RFK Jr. Considers Banning Government Scientists from Publishing in Established Journals

May 28, 2025
HHS Secretary Robert F. Kennedy Jr. envisions requiring government scientists to publish in an HHS-sponsored journal

During an appearance on a podcast on Tuesday, May 27, Health and Human Services Secretary Robert F. Kennedy Jr. stated that he might ban government scientists from the National Institutes of Health and other HHS agencies from publishing articles in nationally and internationally recognized clinical journals, and might create a government-sponsored journal for them to publish in.

The Washington Post’s Niha Masih and Amy B. Wang reported on Wednesday morning, May 28, that “Health and Human Services Secretary Robert F. Kennedy Jr. said Tuesday that he could bar government scientists from publishing in the world’s leading medical journals, instead proposing the creation of ‘in-house’ publications by his agency — the latest in the Trump administration’s attacks on scientific institutions. ‘We’re probably going to stop publishing in the Lancet, New England Journal of Medicine, JAMA [published by the American Medical Association] and those other journals, because they’re all corrupt,’ Kennedy said during an appearance on the “Ultimate Human” podcast. He also described the journals as being under the control of pharmaceutical companies.”

As Masih and Wang wrote, “The three publications he named — which were established in the 1800s, and publish original, peer-reviewed research — play a central role in disseminating medical research worldwide. The Lancet and JAMA each say they receive more than 30 million annual visits to their sites, while the New England Journal of Medicine says it is read in print and online by more than 1 million people each week.”

“Unless those journals change dramatically, we are going to stop NIH scientists from publishing in them and we’re going to create our own journals in-house,” he said, referring to the National Institutes of Health, an HHS agency that is the world’s largest funder of health research.
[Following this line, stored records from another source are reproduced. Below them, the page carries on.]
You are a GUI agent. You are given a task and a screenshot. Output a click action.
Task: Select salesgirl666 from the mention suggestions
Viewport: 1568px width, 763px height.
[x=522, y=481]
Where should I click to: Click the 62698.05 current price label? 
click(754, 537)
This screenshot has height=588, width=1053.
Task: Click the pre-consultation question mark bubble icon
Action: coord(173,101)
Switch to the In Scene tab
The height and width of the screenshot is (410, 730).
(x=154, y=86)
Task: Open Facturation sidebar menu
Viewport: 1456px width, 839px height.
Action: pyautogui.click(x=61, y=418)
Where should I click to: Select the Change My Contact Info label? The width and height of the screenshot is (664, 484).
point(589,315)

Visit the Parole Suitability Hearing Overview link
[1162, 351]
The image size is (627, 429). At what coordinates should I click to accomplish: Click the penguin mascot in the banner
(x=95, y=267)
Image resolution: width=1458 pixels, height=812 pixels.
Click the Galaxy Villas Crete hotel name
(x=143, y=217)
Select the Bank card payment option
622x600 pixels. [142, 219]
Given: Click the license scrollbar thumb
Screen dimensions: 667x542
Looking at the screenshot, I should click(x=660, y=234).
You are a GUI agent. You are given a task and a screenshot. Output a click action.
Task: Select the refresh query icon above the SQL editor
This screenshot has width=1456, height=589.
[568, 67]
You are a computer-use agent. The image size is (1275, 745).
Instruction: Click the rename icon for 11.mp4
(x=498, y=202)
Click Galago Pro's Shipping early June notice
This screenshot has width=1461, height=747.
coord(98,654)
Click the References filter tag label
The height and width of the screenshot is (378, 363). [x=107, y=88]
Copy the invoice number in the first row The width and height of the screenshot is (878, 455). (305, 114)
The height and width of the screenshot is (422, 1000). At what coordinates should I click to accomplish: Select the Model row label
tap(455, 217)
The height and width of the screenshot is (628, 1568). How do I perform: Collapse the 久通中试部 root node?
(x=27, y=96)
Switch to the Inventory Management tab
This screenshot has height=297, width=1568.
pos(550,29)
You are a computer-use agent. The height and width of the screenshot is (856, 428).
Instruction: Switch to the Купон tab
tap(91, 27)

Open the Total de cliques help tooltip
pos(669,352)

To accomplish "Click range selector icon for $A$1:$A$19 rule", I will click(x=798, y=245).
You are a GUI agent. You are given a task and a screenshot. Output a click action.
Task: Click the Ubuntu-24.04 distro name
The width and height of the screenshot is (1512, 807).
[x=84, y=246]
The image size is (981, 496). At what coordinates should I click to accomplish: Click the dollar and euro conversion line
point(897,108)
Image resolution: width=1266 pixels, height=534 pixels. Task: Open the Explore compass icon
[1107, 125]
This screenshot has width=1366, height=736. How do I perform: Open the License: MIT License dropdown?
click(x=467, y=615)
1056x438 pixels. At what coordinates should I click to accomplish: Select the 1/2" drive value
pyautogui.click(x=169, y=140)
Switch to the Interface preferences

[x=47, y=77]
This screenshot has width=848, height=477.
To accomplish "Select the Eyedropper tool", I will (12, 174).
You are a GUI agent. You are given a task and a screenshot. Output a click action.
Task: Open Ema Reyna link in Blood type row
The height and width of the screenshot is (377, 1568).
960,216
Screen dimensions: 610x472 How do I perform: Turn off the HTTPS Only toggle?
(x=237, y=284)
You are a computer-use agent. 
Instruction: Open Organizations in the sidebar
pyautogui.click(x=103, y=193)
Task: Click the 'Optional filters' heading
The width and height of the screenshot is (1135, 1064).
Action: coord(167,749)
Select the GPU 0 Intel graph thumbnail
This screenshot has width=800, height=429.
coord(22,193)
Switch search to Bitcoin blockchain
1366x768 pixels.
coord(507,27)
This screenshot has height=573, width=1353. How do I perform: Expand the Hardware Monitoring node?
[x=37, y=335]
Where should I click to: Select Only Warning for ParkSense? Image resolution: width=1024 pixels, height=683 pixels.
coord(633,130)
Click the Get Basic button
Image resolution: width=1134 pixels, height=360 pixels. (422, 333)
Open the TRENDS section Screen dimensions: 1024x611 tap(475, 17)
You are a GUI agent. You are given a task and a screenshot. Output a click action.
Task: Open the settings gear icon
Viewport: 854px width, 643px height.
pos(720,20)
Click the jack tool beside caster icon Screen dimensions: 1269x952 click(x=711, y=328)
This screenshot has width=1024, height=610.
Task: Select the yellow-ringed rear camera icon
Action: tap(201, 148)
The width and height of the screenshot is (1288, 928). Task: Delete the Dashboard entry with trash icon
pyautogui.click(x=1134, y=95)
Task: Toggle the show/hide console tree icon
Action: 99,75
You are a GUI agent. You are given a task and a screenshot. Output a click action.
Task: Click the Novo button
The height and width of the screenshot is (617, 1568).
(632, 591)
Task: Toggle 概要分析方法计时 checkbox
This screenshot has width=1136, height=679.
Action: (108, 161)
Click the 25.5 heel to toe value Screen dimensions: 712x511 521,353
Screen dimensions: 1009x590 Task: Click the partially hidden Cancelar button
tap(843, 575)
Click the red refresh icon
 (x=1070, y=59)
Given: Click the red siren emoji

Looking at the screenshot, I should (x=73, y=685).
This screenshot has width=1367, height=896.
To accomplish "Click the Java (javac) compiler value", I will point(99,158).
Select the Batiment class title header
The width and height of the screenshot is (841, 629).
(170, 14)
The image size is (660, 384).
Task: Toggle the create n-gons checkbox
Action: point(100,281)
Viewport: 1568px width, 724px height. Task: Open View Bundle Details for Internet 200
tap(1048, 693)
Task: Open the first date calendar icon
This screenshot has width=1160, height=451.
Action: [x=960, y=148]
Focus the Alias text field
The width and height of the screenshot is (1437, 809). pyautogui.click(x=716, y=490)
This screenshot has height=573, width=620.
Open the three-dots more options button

Per those comments, POLITICO’s Chelsea Cirruzzo wrote on Tuesday afternoon that “His comments come days after the White House released a major report, spearheaded by Kennedy, that says overprescribed medications could be driving a rise in chronic disease in children. The report suggests that influence from the pharmaceutical industry and a culture of fear around speaking out has drawn doctors and scientists away from studying the causes of chronic disease. It also comes after both JAMA and the NEJM received letters from the Department of Justice probing them for partisanship. Kennedy’s stance, however, conflicts with that of his NIH director, Jay Bhattacharya, who recently told a reporter with POLITICO sister publication WELT he supports academic freedom, which “means I can send my paper out even if my bosses disagree with me.”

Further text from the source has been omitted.